What We Learned About AI in Venues (From the industry who’s using It)
Published: July 1, 2026
Marketing - 55% increase in engagement + 10+ hours saved per week.
Customer experience - 160k unique guest comments analyzed, 30 mins from event to insights
Development - 104 pull requests per month in 2025–> 449 in 2026
Two weeks back I headed down to Adelaide for our second year as the Asia-Pacific Industry Venue Congress. I was lucky enough to host a panel with Stefanos VP of Digital Technology at Live Nation, Director of Customer Experience Kat from Melbourne Park, and VP of Product Management Chris from 24/7 Software.
It was unreal to run over how a major promoter, venues and a software company were using AI. All in very different ways but with real results.
The personalization-at-scale problem is basically solved
Stefanos walked us through how Live Nation has moved parts of marketing into automation including tour announcement campaigns end-to-end, audience curation, imagery, copy, SMS personalization. The result were incredible, 55% lift in fan engagement, driven by higher-intent targeting rather than blasting wider.
What that means in practice: marketers aren’t writing individual messages anymore. They’re setting strategy, reviewing outputs, and letting AI handle the execution. It’s not replacing creativity, it’s freeing people up for creativity.
The feedback loop is the real unlock
Kat’s team at Melbourne Park have transformed what they call “Voice of Customer”, basically all the feedback that comes in after events, from a slow, manual process into something genuinely real-time.
We’re talking 160,000+ verbatims being analysed with automated emotion and topic tagging. What used to take two people a week now takes minutes, with 50 staff accessing insights shortly after an event closes.

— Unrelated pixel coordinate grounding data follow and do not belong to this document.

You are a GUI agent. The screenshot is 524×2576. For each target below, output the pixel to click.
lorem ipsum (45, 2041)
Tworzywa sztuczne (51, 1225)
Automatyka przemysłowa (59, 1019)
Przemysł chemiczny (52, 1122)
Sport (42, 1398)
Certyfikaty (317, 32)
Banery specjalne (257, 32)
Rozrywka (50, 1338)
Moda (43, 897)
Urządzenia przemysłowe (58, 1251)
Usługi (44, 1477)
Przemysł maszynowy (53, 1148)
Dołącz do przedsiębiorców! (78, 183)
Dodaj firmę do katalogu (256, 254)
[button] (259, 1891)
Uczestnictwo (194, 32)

The operational applications are immediate: if something isn’t working in hospitality during a show run, you know about it fast enough to fix it before the next one. And over time, these insights are informing capital decisions too, seating configurations, cup holders, handrails. Small things that matter to real people.

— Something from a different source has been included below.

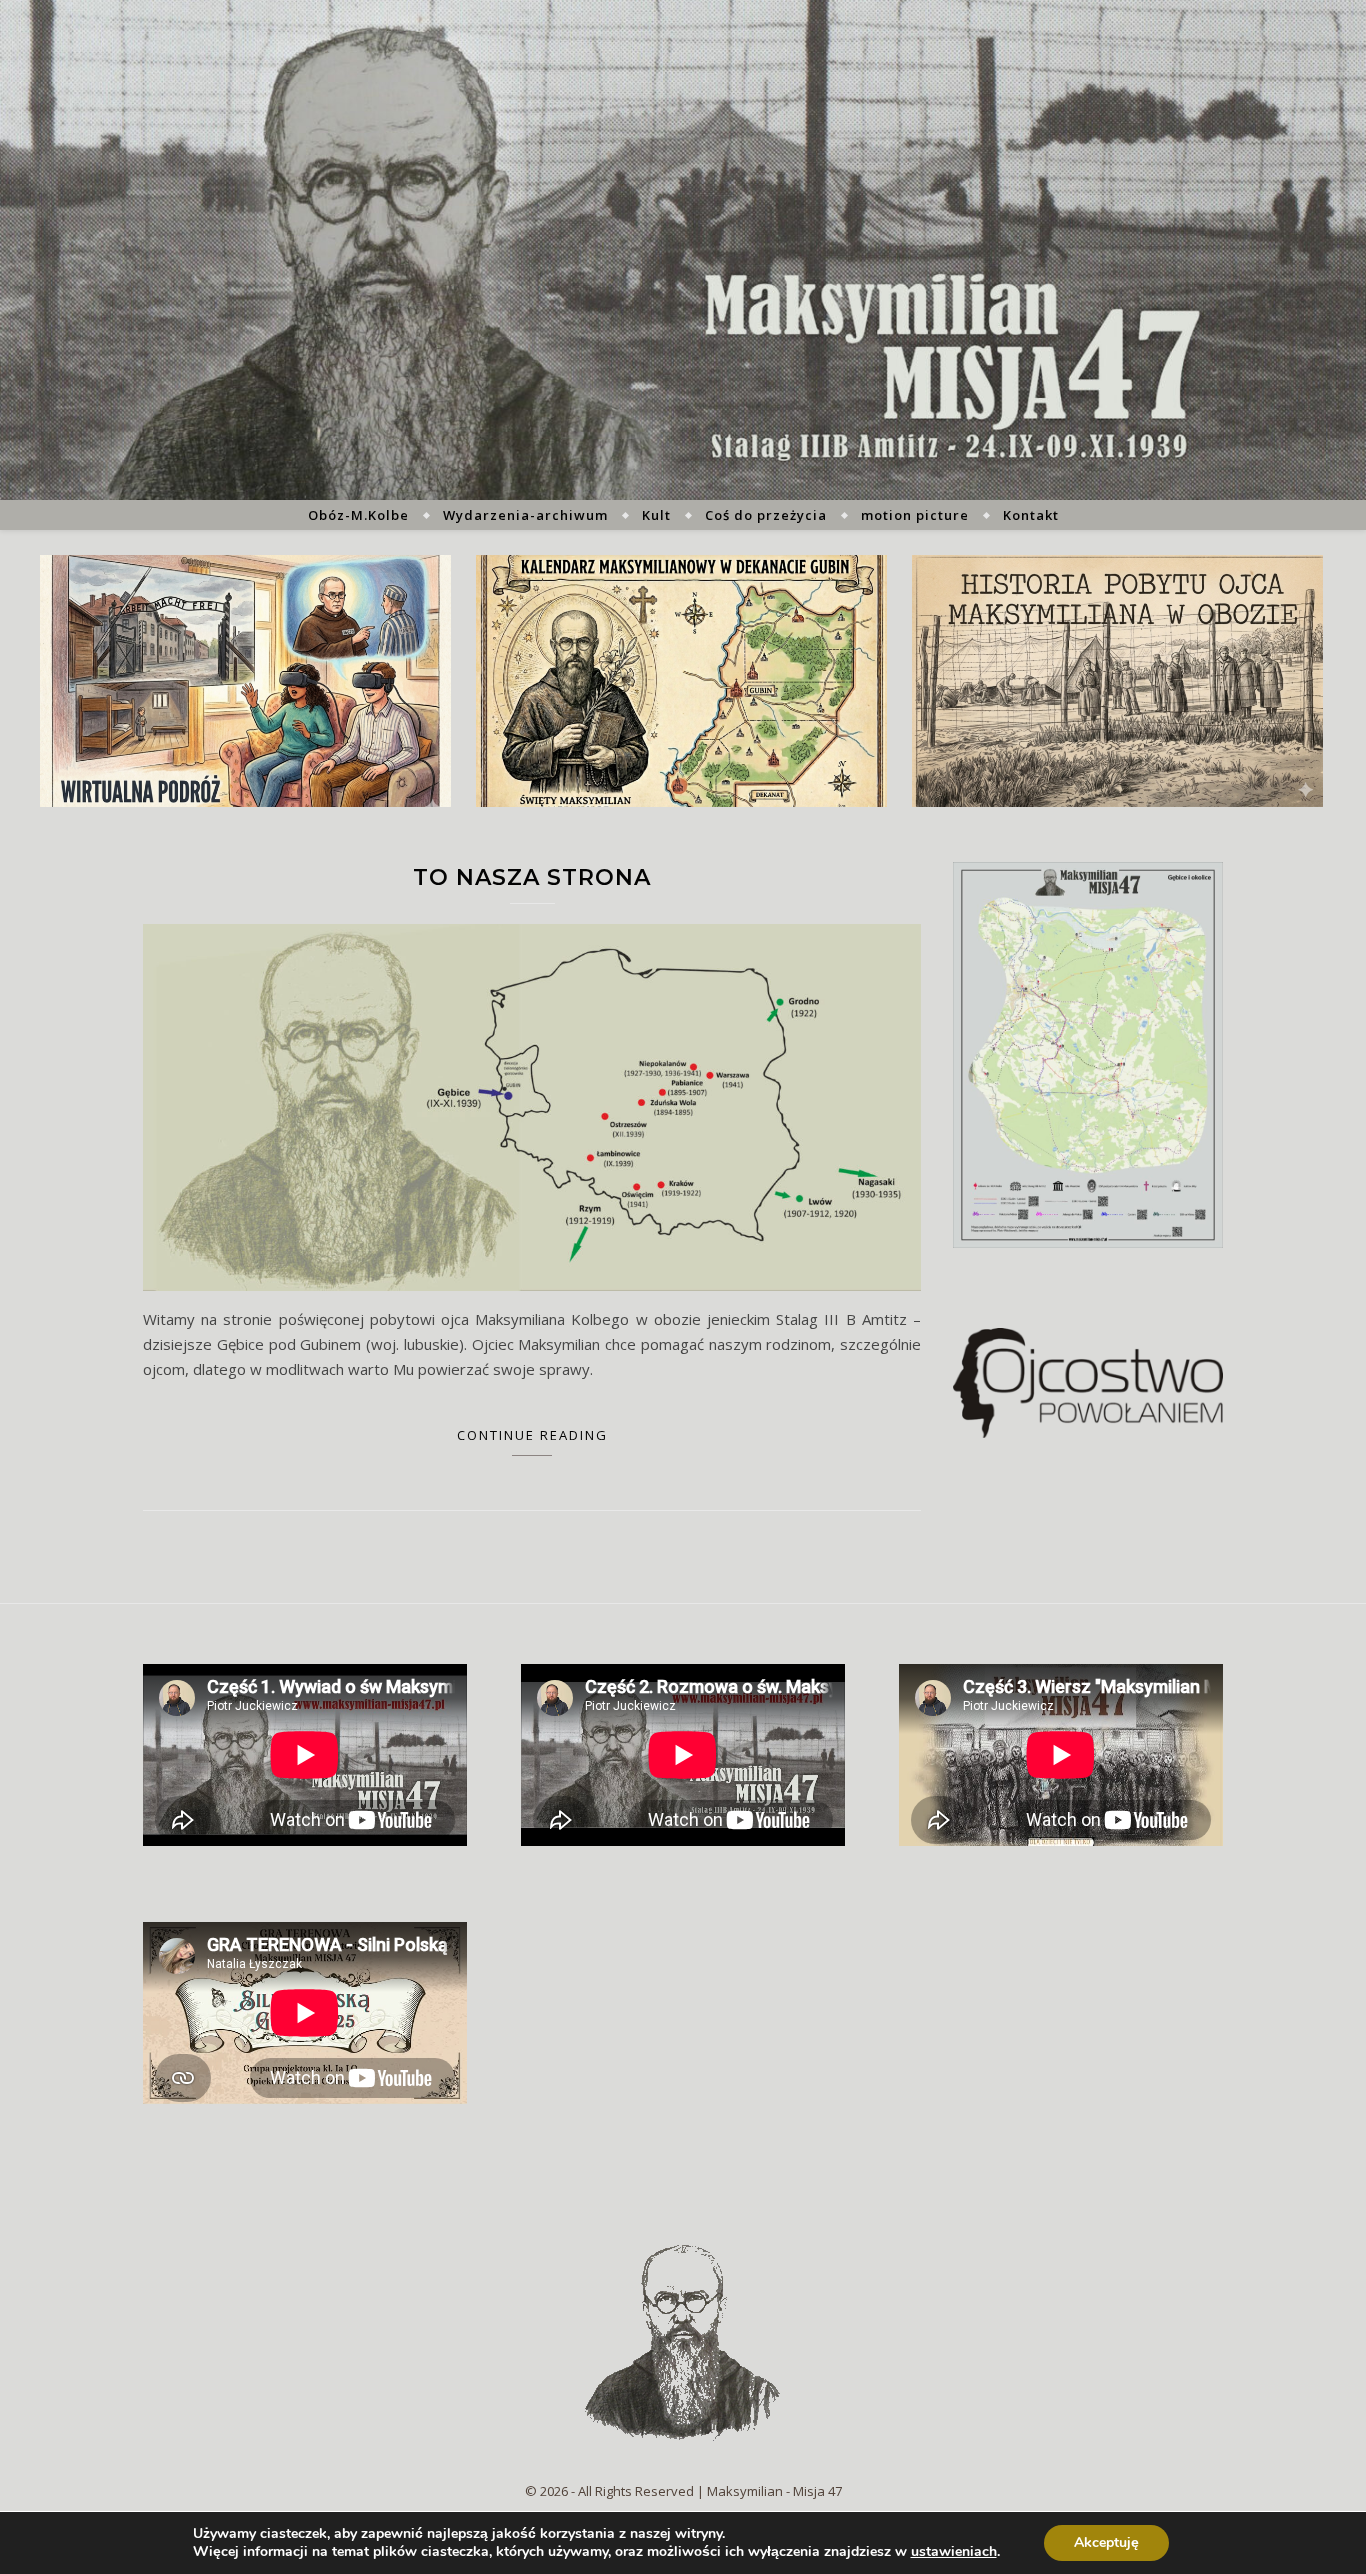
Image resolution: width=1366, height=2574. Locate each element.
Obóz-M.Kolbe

The teams CSAT scores are improving per event, such is the speed of the adjustments they are making from customer feedback.

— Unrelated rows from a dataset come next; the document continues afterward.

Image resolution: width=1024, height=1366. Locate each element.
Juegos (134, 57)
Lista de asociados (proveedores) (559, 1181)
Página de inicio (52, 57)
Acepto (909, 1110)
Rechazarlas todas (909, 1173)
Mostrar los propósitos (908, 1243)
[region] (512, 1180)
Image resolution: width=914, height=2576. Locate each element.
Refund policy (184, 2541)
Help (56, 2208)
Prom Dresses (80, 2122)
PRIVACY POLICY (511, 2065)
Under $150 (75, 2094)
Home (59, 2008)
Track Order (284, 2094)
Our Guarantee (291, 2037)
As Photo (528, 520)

The “just ship it” approach to AI features
Chris’s dev team at 24/7 Software have more than tripled their development speed (104 PR’s —> 449 per month) while reducing new feature development from months to weeks.
The challenge has been around getting customer to use their new AI products but the message Chris shared to change it is simple. Stop talking about AI and just share the impact with your customers.
The stuff the audience asked…
What are the guardrails? Consent management, performance dashboards, human review on anything that moves the metrics in unexpected directions. Prompt tuning every few days. Not “set and forget” — active maintenance.
What does this actually cost? Usage-based AI cost models can, without careful scoping, end up exceeding the cost of human labour. The panellists were candid: you need to measure carefully and tie spend directly to outcomes, otherwise you’re just burning money with extra steps.
Who gets left behind? Both staff and audiences. Tools need to be fast, intuitive, and designed in the language your customers actually use — not your internal taxonomy. Onboarding in five minutes or it won’t stick.
The takeaways
AI in live entertainment and venue operations isn’t magic. It’s also not irrelevant hype. It’s a set of genuinely useful tools that, when applied to the right problems with proper architecture and human oversight, compress timelines, improve decisions, and make fans feel more seen.
The organisations pulling ahead are the ones who picked specific outcomes first, then chose the technology to match. Not the other way around.
That’s the frame I’ll keep bringing to this work through CAST, connecting the people building these tools with the organisations who need them, and cutting through the noise to find what will actually make a difference.